New Tool Identifies Harms Due to Hospital Care Among Children
Press Release Date: May 24, 2016
Researchers funded by the Agency for Healthcare Research and Quality (AHRQ) have developed a new tool to make care safer at children’s hospitals. A study published today in the journal Pediatrics outlines the development and testing of the Global Assessment of Pediatric Patient Safety (GAPPS) trigger tool, which can use electronic or written data to retrospectively identify adverse events in pediatric patients.
“This tool will help doctors and other practitioners caring for children to develop safer practices,” said AHRQ Director Andy Bindman, M.D. “A reliable trigger tool will help clinicians recognize potential safety concerns quickly from routine information collected from the medical record. Making providers aware of this information will help them avoid similar mistakes in the future.”
Trigger tools are commonly used to screen for adverse events after they occur. A trigger tool is used to scan an electronic or paper health record system and flag entries that indicate an adverse event may have occurred. For instance, if a health record shows a patient on insulin developed low blood sugar, the tool would prompt a nurse or other safety health care worker to follow up to determine if the hospital failed to give the patient correct insulin dosages. Going forward, hospitals would learn from this assessment how to effectively and appropriately track patients’ insulin dosages and examine trends in how many and what kind of adverse events are occurring.
Trigger tools can improve patient safety by helping quality improvement staff identify and report adverse events, making them easier to identify and track over time—as opposed to passive voluntary reporting systems, which detect only a small percentage of adverse events. Augmenting voluntary reporting with systematic surveillance using trigger tools may improve understanding about safety vulnerabilities, and better understanding and measurement of patient safety will be essential in efforts to address the harm due to medical care.
Adverse events are incidents in which medical care causes harm to patients. A study published in BMJ earlier this month estimated that more than 250,000 patients die each year in the United States from problems such as surgical or medication errors. Adverse events are the nation’s third leading cause of death after heart disease and cancer.

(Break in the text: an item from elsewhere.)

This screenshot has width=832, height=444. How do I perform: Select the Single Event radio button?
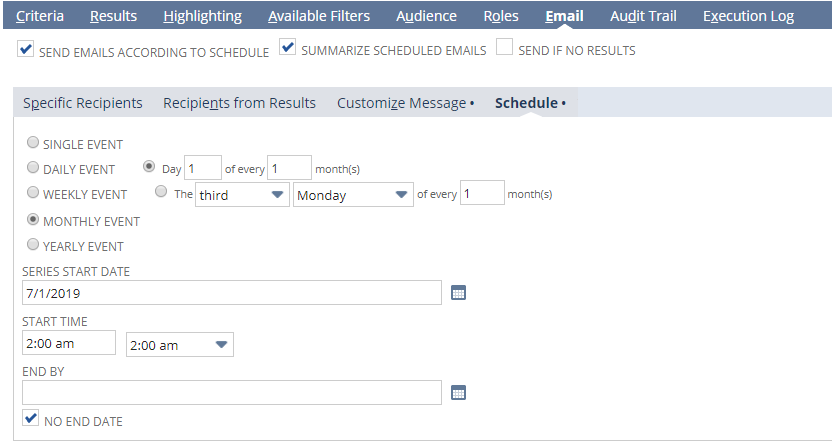point(33,143)

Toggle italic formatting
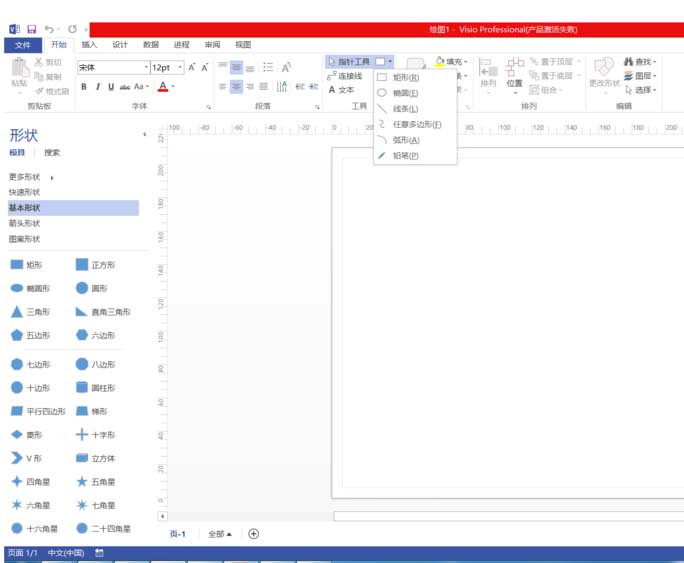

The GAPPS tool represents the most rigorously developed and widely tested pediatric tool of its kind. To develop it, researchers at the AHRQ-funded Center of Excellence for Pediatric Quality Measurement at Boston Children’s Hospital built on previous efforts that have largely focused on trigger tools for adult patients. They convened an expert panel, conducted a detailed trigger-by-trigger analysis, and field-tested the tool on more than 3,800 medical records from 16 academic and community hospitals across the country. The GAPPS Tool was then refined based on performance of the triggers.

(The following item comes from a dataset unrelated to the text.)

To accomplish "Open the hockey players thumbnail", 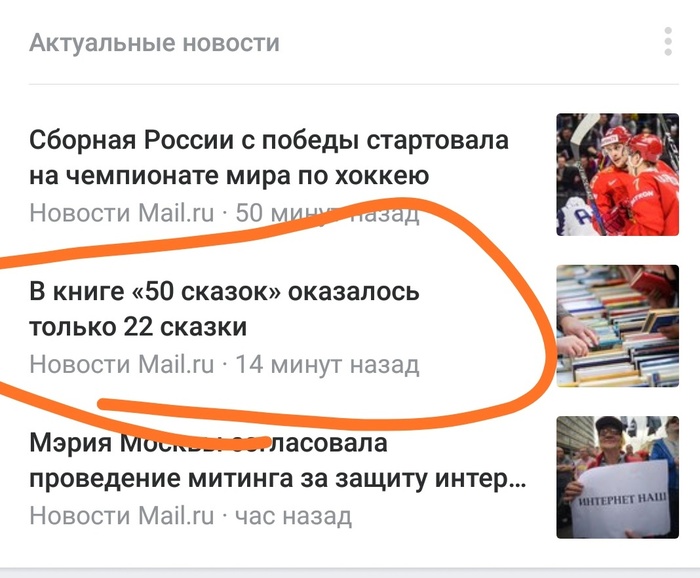I will pos(617,175).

“Reliable measurement of adverse events is critical for providers to determine how effective efforts to improve pediatric patient safety are,” said the study’s lead author, Christopher P. Landrigan, M.D., M.P.H., who is an associate professor of pediatrics and medicine at Harvard Medical School and research director of the inpatient pediatrics service at Boston Children’s Hospital. “The GAPPS tool represents a substantial advance over voluntary reporting systems, because it is far more sensitive and consistent.”